>> BEGIN Records to process

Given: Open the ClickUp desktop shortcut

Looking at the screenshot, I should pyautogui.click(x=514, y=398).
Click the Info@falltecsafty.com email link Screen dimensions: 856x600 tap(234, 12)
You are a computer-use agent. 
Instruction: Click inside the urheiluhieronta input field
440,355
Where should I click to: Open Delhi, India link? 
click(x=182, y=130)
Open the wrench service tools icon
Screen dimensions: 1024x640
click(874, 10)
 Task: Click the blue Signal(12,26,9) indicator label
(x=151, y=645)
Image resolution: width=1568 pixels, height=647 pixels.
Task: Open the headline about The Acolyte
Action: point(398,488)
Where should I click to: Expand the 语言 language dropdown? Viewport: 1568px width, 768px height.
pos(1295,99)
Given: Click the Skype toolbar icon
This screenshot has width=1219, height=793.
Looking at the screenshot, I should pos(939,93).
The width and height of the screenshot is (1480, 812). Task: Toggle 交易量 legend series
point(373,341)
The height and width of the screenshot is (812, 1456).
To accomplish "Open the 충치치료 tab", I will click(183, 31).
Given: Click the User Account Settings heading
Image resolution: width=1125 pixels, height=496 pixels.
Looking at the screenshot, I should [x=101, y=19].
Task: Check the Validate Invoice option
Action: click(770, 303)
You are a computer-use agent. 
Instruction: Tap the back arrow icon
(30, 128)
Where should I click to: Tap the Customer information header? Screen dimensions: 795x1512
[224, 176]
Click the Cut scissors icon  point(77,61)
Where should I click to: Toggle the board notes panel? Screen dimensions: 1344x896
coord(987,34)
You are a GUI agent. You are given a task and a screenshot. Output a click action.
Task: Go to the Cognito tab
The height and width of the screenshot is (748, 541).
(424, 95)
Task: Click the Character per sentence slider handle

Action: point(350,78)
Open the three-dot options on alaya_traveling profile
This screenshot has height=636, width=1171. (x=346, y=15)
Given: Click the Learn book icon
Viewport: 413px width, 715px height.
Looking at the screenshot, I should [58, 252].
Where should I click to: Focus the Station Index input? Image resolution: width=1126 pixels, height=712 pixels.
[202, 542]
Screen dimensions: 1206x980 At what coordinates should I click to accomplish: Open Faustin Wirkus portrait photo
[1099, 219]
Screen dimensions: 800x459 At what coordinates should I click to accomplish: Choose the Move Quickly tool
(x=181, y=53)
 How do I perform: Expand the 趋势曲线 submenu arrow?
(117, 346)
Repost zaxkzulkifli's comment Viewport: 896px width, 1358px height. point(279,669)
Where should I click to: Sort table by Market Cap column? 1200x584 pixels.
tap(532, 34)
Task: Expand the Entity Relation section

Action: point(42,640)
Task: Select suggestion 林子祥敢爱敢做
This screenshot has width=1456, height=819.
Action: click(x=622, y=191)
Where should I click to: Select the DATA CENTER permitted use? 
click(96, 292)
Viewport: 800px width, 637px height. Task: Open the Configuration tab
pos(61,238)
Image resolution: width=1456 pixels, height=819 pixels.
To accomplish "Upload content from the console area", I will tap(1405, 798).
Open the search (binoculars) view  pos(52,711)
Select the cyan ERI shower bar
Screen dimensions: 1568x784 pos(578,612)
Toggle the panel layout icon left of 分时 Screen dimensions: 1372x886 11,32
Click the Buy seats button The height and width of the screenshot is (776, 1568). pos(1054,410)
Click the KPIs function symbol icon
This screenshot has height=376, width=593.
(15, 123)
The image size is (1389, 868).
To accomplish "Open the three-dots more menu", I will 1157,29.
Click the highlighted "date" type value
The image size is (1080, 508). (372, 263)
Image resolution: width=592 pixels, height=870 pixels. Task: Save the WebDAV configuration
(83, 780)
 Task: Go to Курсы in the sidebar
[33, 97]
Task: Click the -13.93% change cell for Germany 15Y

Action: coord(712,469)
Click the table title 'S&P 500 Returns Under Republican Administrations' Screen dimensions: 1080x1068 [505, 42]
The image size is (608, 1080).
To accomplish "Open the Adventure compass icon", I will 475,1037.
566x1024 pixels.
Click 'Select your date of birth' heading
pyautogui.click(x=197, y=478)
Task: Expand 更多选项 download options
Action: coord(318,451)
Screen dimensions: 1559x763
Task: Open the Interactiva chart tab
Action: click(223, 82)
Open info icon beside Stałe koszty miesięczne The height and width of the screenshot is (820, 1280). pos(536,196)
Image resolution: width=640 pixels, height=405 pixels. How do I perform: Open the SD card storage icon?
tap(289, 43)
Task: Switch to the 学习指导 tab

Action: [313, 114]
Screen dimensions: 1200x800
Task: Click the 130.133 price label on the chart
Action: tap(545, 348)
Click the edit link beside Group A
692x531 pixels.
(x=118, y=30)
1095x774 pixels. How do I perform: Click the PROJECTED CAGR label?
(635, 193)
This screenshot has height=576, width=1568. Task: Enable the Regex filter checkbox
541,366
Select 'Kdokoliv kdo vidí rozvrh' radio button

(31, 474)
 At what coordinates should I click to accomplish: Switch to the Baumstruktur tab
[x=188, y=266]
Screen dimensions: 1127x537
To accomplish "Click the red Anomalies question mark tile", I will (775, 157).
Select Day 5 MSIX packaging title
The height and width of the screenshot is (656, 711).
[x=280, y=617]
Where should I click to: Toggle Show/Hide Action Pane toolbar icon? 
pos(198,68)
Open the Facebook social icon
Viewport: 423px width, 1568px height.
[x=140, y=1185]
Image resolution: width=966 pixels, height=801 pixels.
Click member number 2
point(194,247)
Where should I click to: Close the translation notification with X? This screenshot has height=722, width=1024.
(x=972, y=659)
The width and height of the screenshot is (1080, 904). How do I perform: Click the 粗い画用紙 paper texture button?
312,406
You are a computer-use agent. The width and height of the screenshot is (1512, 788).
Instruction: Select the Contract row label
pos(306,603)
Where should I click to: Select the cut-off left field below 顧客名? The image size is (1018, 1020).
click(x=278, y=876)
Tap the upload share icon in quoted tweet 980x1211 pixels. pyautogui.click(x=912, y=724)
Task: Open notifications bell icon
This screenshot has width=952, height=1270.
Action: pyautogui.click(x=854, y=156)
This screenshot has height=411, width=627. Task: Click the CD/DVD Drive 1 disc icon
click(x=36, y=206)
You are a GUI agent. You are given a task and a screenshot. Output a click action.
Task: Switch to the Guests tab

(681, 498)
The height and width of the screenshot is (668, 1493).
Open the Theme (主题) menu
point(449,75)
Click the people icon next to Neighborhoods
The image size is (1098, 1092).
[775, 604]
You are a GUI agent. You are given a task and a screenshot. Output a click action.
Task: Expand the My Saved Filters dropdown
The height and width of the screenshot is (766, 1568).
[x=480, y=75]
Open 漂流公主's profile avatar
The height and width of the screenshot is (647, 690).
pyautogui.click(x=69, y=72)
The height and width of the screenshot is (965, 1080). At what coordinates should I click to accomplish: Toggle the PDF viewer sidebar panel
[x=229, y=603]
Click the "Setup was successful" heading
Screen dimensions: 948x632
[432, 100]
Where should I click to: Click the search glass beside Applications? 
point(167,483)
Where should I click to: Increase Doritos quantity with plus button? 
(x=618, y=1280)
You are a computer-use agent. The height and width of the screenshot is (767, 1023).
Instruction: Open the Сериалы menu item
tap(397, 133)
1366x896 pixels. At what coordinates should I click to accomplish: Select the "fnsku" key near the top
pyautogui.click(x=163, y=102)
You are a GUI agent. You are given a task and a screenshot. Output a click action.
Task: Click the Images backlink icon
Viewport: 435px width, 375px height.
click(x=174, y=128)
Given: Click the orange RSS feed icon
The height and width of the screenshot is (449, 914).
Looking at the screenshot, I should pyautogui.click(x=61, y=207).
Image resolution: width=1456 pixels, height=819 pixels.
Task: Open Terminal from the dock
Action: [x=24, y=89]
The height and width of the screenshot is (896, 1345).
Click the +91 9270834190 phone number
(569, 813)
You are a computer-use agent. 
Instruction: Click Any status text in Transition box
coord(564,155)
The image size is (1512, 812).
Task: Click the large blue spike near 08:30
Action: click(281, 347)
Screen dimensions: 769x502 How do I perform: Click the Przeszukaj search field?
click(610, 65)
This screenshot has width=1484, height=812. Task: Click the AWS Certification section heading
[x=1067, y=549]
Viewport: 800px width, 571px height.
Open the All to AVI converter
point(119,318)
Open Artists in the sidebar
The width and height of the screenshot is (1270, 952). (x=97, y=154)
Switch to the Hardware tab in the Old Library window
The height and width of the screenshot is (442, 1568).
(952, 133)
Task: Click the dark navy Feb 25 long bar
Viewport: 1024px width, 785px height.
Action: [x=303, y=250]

>> END Records to process

* [Aim of the exercise]: Rewrite the listing from the line containing "Open the wrench service tools icon" to the line containing "Action: point(398,488)" as a JSON list of strings, one string per line, omitting blank lines.

* [Exercise output]:
[
  "Open the wrench service tools icon",
  "Screen dimensions: 1024x640",
  "click(874, 10)",
  " Task: Click the blue Signal(12,26,9) indicator label",
  "(x=151, y=645)",
  "Image resolution: width=1568 pixels, height=647 pixels.",
  "Task: Open the headline about The Acolyte",
  "Action: point(398,488)"
]